#### [What you have to do]
Lines of the listing that contain "Open" need to be copied.

#### [Record excerpts]
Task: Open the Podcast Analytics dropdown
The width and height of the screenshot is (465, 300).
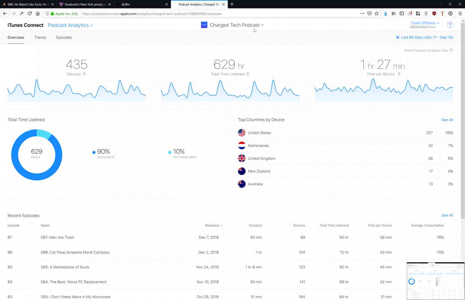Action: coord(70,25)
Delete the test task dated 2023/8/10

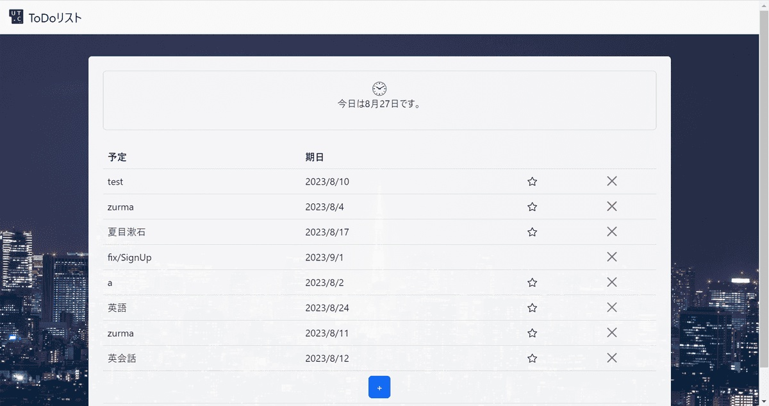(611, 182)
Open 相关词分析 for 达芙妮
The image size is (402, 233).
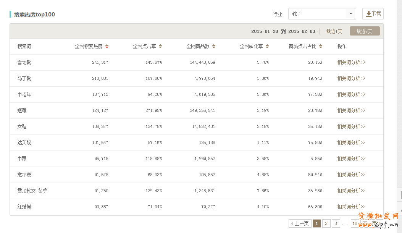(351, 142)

---

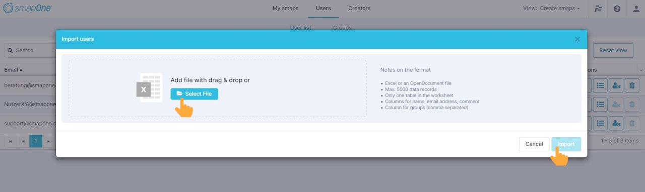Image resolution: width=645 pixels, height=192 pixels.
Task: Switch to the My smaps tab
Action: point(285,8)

#### [Reply to the exercise]
Task: Open the Podcast Analytics dropdown
Open 相关词分析 for 达芙妮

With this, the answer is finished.